To minimise the risks of children being subject to child-on-child abuse of any kind, Ambler has established a palpably empathetic and inclusive ethos underpinned by a carefully planned curriculum, robust Safeguarding and Child Protection and Anti-bullying policies, as well as a trauma-informed Positive Behaviour Policy. We have also adopted the ISCP’s protocol for managing child on child sexual harassment and abuse.
At Ambler, our teaching of all aspects of safeguarding within the curriculum includes reassurance that trusted adults will always act with discretion when a child makes a disclosure; however, children are taught that this cannot be promised if someone is in danger or unsafe.
Ambler staff and children have developed a charter that outlines our commitment to creating a safe, secure environment in which children feel able to share their thoughts, feelings and experiences including those which have made them feel uncomfortable or unsafe in a relationship.

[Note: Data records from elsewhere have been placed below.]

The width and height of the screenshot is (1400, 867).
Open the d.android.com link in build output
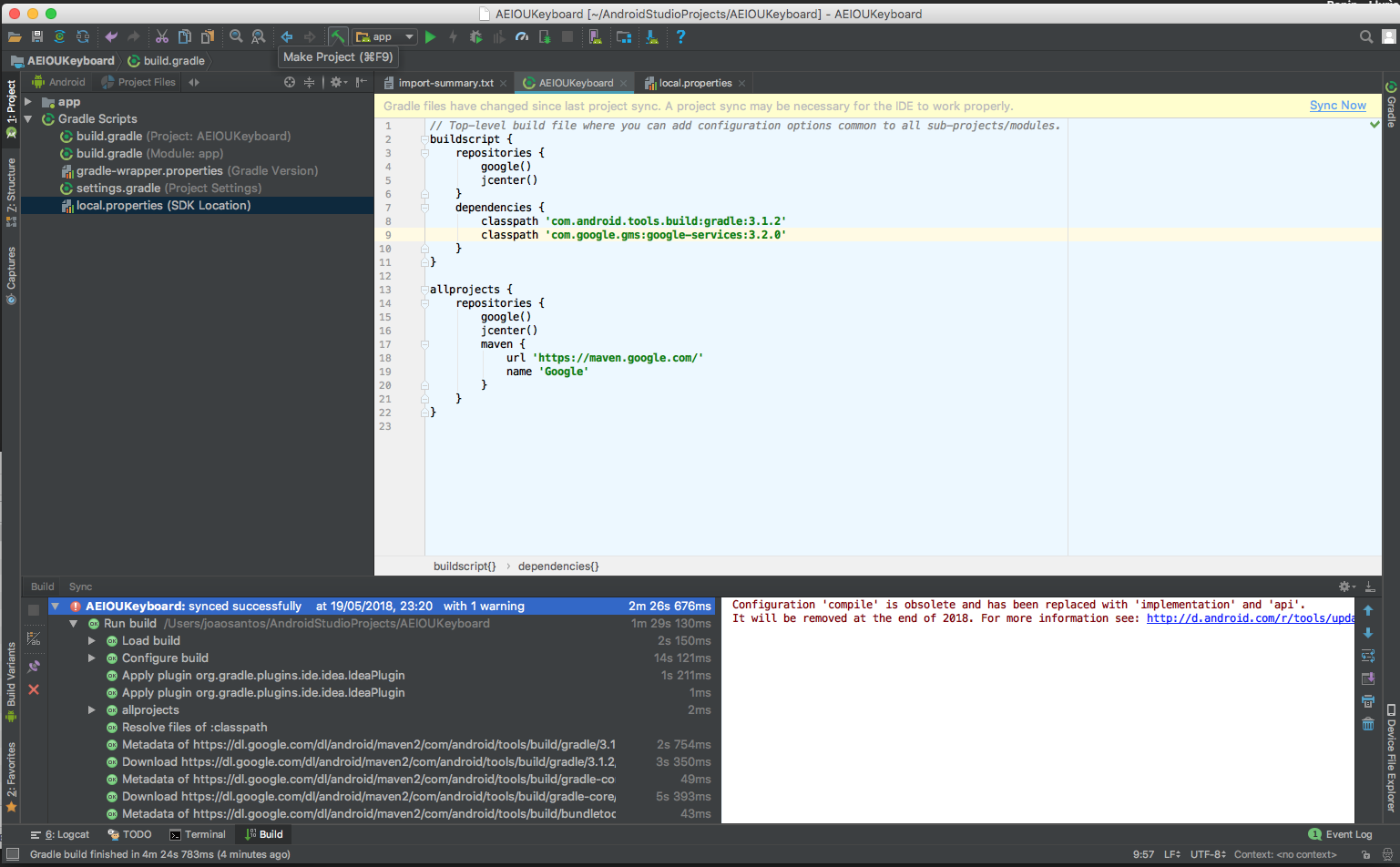coord(1250,618)
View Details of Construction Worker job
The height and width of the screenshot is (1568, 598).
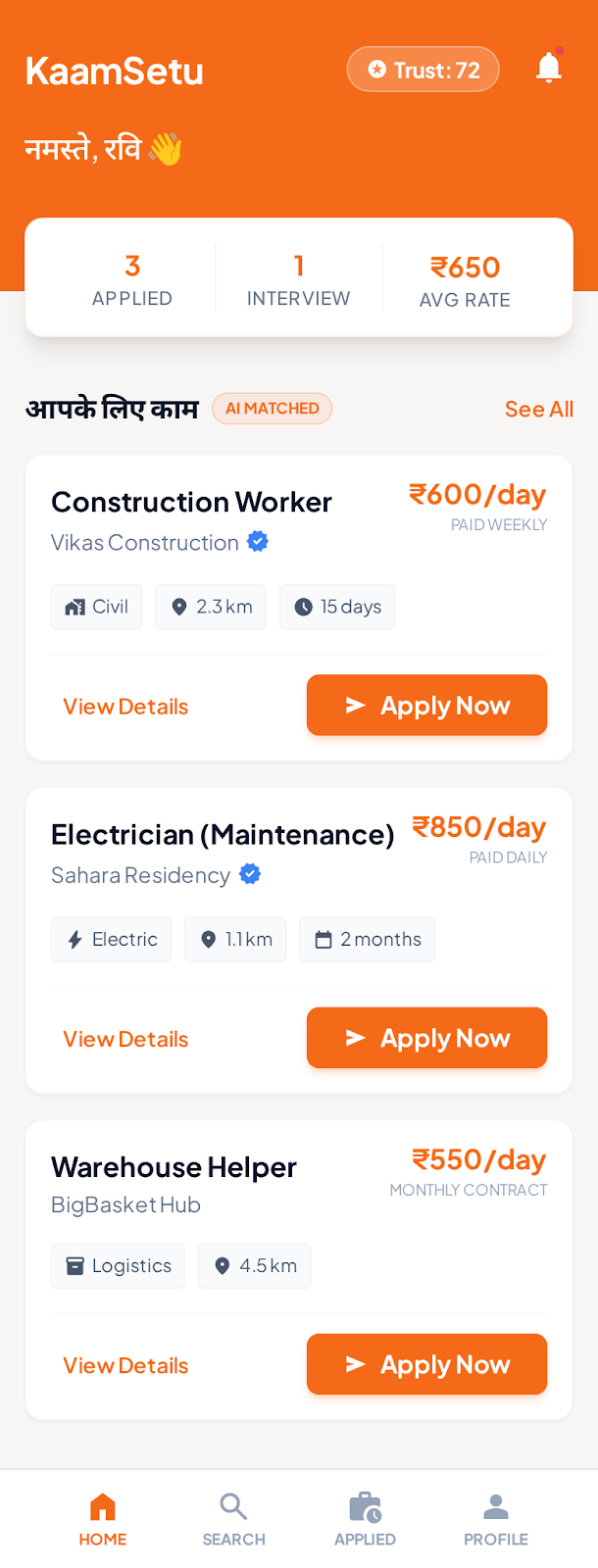click(125, 706)
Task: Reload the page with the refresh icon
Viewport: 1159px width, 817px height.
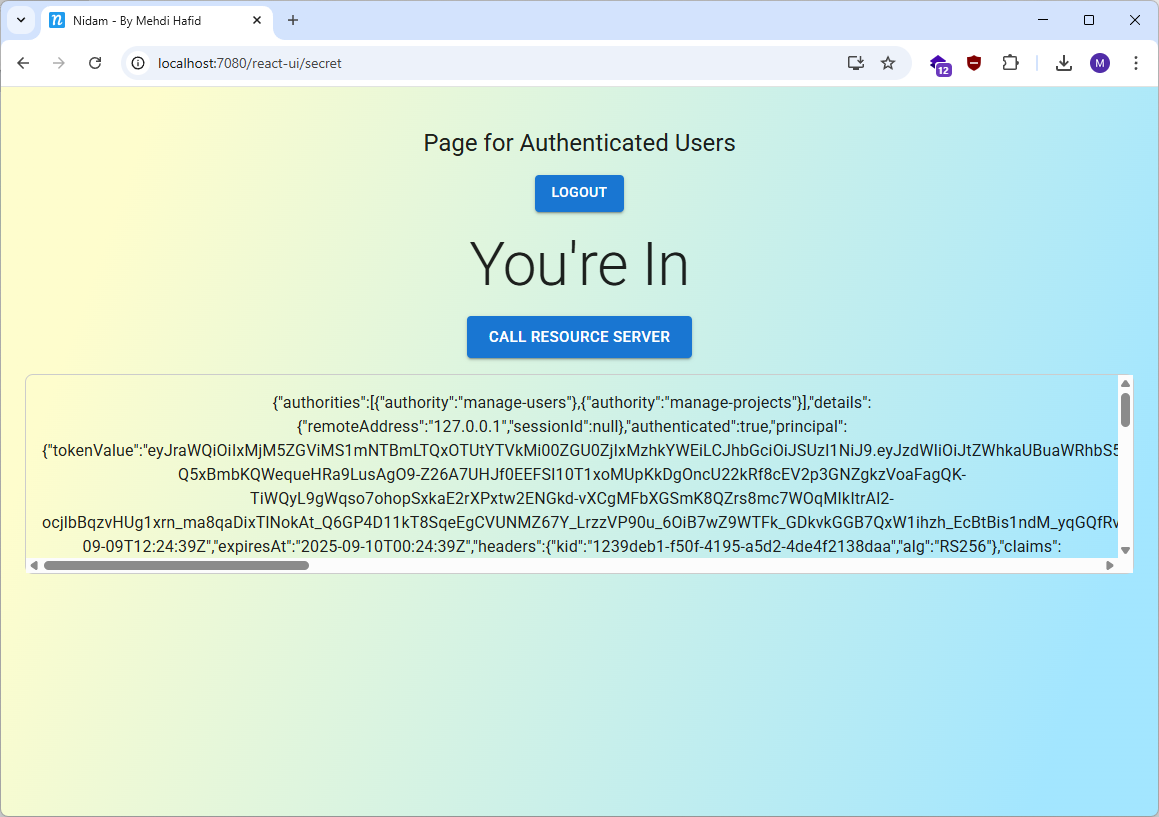Action: [x=95, y=63]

This sits alongside our digital charter which supports children’s understanding of how to stay safe online.
Ambler’s Healthy Relationship Charter
If children find themselves in position where they are faced with child on child abuse, including bullying or any kind of discrimination they will talk to someone:
- A teacher
- Senior Leader / Headteacher
- Any member of staff they trust
- A parent
- A friend
- Safeguarding Leads
- Childline
At Ambler, children know that they must tell someone they trust whenever they feel uncomfortable or unsafe in any relationship or social context.
At Ambler, children will never be made to feel they are causing a problem and that their concerns are valid.
At Ambler, trusted adults will:
- listen carefully
- not judge children making a disclosure
- always be honest
- inform the Designated Safeguarding Lead (DSL) team.
The Designated Safeguarding Lead (DSL) will:
- Review incident and identify if other pupils were involved
- Decide appropriate sanctions and/ or support based on the safeguarding, anti-bullying, behaviour and wellbeing policies
- Inform parents/ carers of children on both sides of an incident
- Where appropriate, contact children’s social care and/or the police as the children could be at risk of harm
- Review school procedures and policies regularly to develop best practice.